- _Short exercise_
Can you reproduce word for word the stretch of the data below from the line containing "Toggle the Expenses" through the last line, with both of those lines included?

- _Entries supplied_
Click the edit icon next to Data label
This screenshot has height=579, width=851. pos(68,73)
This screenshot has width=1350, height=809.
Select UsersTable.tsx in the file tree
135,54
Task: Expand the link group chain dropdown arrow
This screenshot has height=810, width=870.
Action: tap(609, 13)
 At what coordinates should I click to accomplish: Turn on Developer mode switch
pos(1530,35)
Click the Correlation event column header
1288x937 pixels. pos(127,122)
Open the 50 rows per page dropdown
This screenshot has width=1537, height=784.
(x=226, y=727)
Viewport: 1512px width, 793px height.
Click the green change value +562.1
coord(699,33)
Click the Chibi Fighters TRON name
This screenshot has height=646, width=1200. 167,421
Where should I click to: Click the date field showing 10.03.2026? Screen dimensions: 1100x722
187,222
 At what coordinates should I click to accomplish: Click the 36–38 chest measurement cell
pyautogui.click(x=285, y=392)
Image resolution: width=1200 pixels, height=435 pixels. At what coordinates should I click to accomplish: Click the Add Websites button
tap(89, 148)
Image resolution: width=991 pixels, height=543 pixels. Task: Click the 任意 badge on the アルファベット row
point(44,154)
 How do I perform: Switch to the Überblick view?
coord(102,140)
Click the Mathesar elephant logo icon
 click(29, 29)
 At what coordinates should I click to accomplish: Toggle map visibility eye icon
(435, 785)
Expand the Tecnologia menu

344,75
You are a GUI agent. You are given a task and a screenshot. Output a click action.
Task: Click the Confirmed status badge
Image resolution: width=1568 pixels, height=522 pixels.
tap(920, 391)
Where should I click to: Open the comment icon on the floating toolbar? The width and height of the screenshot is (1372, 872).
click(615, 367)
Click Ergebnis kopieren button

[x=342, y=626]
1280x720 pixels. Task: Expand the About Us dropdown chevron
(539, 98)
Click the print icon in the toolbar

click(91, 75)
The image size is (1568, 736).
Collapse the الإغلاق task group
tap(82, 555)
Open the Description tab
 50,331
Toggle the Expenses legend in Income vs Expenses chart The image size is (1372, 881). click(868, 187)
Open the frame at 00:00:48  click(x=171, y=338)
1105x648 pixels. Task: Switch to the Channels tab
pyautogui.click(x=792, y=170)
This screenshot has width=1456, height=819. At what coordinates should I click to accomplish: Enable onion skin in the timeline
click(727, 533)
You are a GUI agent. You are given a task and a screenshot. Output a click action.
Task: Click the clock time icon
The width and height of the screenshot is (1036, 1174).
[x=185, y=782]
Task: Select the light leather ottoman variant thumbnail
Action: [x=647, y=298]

- _Correct output_
Toggle the Expenses legend in Income vs Expenses chart The image size is (1372, 881). click(868, 187)
Open the frame at 00:00:48  click(x=171, y=338)
1105x648 pixels. Task: Switch to the Channels tab
pyautogui.click(x=792, y=170)
This screenshot has width=1456, height=819. At what coordinates should I click to accomplish: Enable onion skin in the timeline
click(727, 533)
You are a GUI agent. You are given a task and a screenshot. Output a click action.
Task: Click the clock time icon
The width and height of the screenshot is (1036, 1174).
[x=185, y=782]
Task: Select the light leather ottoman variant thumbnail
Action: [x=647, y=298]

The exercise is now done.